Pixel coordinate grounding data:
╭──

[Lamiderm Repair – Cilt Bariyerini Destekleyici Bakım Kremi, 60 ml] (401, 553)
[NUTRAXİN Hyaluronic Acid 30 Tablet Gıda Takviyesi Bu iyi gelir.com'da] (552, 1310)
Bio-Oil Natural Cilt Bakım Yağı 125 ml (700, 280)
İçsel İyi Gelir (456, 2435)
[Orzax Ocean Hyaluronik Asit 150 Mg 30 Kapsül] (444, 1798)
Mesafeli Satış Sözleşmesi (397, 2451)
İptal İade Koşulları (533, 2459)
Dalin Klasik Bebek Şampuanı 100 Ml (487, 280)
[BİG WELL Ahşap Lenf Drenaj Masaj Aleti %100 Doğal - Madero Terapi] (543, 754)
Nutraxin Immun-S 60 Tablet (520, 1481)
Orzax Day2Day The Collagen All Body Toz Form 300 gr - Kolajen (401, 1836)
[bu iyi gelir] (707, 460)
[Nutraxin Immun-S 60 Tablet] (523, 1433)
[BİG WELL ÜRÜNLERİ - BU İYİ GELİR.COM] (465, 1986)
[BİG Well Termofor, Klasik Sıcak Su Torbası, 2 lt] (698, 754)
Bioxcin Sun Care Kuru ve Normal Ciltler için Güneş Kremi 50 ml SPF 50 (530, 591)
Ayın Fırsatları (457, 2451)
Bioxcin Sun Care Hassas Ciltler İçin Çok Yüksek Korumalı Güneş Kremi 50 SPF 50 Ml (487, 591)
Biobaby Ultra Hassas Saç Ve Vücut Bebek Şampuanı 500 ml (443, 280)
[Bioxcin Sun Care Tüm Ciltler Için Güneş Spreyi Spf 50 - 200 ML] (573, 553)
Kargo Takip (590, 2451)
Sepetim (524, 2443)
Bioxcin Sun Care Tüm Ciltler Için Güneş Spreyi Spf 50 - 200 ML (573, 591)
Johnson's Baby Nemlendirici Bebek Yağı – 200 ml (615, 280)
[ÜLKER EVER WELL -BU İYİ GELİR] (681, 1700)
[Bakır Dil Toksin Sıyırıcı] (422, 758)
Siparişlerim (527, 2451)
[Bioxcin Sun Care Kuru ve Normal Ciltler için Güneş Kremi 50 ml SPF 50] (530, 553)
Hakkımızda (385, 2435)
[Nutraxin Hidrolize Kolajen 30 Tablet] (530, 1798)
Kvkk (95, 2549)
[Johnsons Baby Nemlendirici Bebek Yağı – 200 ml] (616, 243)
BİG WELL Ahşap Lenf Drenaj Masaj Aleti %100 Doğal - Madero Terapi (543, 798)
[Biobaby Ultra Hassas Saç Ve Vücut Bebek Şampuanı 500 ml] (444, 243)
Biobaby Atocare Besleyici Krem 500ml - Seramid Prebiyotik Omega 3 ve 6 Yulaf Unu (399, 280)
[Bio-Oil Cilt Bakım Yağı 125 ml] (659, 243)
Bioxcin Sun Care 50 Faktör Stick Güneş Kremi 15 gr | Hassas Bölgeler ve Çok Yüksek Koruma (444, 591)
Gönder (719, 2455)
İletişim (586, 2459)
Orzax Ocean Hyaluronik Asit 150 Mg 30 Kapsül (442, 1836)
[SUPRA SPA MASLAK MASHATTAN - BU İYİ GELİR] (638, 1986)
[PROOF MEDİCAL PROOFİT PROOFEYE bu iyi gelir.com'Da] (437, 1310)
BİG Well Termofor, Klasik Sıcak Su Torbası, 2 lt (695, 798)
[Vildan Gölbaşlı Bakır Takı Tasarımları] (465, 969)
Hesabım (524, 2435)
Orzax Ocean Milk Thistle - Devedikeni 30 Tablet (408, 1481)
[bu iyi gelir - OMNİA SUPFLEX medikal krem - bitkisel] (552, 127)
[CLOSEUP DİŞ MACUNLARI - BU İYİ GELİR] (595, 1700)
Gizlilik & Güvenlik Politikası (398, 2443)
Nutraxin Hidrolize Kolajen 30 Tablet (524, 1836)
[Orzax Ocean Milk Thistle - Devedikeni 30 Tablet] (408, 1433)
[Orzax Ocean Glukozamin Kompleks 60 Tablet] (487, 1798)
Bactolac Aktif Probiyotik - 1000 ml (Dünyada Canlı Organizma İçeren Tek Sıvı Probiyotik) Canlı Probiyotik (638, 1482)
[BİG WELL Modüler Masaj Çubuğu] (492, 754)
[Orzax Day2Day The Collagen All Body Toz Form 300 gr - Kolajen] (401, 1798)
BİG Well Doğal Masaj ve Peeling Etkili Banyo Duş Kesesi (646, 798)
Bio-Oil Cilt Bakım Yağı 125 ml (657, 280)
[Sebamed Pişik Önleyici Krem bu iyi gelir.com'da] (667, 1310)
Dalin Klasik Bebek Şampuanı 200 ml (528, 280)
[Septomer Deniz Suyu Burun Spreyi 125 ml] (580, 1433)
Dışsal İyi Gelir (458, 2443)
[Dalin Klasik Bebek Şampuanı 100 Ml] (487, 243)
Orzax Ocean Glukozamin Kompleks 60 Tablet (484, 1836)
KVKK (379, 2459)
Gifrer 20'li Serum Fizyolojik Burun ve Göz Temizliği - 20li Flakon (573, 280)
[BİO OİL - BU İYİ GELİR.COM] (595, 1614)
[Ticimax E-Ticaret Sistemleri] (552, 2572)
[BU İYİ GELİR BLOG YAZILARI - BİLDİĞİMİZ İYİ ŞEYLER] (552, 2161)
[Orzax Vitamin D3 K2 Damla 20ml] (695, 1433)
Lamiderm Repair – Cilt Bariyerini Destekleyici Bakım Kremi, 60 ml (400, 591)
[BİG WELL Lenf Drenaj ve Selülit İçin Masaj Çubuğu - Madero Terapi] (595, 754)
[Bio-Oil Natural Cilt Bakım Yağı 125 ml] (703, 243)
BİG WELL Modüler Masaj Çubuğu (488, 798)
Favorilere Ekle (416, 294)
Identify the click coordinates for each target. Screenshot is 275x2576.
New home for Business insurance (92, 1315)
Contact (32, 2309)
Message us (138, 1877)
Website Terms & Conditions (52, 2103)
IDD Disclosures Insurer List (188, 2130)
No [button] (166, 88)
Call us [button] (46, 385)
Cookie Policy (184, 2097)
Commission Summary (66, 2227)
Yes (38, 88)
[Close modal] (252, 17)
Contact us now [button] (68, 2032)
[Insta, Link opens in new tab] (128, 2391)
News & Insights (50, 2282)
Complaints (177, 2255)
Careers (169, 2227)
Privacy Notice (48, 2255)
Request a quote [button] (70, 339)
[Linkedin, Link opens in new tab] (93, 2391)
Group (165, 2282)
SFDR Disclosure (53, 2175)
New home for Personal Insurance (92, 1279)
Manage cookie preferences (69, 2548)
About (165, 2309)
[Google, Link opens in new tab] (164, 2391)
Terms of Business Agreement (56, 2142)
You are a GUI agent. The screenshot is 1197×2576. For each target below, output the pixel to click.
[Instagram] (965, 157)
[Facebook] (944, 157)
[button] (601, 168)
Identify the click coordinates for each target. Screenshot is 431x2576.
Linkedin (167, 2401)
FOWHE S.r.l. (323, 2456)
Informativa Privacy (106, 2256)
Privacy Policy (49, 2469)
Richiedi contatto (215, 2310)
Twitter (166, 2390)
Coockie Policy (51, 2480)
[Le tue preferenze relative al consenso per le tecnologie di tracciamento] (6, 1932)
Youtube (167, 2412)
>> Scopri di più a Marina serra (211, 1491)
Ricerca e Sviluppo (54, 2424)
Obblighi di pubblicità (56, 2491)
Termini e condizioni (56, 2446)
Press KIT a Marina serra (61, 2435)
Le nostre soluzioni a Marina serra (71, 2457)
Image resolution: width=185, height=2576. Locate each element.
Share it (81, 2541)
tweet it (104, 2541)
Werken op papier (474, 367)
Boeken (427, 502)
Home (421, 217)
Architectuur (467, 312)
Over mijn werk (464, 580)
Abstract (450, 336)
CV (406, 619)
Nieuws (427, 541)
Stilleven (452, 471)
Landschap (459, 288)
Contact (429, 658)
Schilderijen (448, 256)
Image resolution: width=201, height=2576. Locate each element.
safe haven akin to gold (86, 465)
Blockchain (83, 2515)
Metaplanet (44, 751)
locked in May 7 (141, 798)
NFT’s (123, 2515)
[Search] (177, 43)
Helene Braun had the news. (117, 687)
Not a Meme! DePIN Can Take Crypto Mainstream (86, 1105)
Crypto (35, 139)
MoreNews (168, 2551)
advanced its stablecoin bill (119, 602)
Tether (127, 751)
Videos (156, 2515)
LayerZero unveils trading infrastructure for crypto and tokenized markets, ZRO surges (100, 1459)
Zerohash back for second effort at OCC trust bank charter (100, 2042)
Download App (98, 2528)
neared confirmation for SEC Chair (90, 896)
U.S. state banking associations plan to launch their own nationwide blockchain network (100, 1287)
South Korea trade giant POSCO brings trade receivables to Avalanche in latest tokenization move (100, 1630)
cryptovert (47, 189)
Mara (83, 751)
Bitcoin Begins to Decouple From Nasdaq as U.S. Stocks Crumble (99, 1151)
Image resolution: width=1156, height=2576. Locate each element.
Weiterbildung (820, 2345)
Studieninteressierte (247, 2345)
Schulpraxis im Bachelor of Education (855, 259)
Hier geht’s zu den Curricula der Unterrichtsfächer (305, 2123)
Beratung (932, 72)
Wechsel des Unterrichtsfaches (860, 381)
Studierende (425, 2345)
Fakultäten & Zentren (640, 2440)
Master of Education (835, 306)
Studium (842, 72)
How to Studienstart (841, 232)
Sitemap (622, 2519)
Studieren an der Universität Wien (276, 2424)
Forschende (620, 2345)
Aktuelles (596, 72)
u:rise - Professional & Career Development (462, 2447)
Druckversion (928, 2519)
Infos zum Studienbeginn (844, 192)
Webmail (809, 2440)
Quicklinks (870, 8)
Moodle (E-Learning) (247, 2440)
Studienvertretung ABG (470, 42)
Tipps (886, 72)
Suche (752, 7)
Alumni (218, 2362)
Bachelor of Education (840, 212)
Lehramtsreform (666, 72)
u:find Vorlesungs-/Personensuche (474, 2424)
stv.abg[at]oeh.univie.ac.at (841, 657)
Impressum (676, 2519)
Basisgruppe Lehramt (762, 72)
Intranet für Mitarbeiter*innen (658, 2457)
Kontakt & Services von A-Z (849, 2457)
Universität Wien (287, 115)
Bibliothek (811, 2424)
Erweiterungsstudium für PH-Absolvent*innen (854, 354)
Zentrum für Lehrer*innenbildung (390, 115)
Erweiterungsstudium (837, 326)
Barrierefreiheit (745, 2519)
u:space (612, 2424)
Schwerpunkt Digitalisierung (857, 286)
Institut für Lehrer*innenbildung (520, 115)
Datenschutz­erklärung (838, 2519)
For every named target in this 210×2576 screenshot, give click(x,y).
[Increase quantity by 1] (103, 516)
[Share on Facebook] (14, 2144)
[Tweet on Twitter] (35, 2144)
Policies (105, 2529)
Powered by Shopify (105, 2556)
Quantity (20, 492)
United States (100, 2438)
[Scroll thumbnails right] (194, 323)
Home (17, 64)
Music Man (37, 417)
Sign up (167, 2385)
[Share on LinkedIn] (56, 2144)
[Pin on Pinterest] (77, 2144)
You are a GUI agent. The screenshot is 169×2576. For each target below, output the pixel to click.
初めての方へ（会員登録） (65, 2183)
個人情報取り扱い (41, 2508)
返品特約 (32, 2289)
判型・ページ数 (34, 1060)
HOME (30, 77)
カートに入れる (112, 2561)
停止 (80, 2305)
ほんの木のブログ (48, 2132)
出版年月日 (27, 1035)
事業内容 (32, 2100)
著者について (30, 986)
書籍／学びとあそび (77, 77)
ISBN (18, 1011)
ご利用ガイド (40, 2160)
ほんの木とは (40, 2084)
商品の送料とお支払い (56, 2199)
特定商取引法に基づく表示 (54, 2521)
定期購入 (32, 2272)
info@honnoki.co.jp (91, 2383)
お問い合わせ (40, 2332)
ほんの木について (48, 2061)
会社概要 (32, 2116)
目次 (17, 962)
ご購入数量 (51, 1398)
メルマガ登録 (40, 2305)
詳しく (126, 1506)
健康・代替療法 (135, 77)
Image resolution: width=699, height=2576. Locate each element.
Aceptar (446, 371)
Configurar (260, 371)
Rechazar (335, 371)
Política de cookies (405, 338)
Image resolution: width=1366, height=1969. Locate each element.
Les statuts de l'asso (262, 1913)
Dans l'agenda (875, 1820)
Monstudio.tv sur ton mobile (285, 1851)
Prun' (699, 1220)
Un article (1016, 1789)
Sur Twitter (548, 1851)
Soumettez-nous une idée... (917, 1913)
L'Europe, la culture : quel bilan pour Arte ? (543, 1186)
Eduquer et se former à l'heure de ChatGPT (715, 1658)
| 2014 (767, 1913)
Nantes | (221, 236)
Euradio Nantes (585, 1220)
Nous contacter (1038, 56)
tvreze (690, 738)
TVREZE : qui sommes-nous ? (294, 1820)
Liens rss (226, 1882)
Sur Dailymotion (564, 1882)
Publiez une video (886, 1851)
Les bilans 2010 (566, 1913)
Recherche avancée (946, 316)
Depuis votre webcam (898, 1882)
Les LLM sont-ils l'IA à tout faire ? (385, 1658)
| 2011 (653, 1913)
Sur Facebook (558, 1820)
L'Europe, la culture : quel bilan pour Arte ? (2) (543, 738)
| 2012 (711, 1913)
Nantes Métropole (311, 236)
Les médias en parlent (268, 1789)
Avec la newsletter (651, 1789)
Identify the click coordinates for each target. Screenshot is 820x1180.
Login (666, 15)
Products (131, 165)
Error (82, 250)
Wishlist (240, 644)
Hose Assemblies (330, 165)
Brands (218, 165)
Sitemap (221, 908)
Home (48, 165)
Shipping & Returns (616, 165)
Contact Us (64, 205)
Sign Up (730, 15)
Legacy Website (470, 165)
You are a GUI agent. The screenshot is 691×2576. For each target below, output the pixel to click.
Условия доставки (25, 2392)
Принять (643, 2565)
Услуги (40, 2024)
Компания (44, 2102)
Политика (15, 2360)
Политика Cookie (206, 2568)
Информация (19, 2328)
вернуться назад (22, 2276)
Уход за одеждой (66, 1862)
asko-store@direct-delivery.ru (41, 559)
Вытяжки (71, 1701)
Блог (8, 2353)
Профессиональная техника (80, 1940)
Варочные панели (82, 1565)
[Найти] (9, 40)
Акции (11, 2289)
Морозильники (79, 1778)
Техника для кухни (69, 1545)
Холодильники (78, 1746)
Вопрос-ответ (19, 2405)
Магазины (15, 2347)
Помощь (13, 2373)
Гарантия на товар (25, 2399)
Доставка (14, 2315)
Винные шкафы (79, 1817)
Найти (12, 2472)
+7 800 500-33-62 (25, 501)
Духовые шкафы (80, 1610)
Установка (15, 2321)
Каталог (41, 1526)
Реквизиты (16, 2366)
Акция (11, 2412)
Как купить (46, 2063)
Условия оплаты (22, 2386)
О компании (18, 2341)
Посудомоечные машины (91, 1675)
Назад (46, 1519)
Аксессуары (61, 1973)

╰──

Look back at the entries above. Retype the line with "Холодильники (78, 1746)", the line with "Реквизиты (16, 2366)", and all lines in between.

Холодильники (78, 1746)
Вопрос-ответ (19, 2405)
Магазины (15, 2347)
Помощь (13, 2373)
Гарантия на товар (25, 2399)
Доставка (14, 2315)
Винные шкафы (79, 1817)
Найти (12, 2472)
+7 800 500-33-62 (25, 501)
Духовые шкафы (80, 1610)
Установка (15, 2321)
Каталог (41, 1526)
Реквизиты (16, 2366)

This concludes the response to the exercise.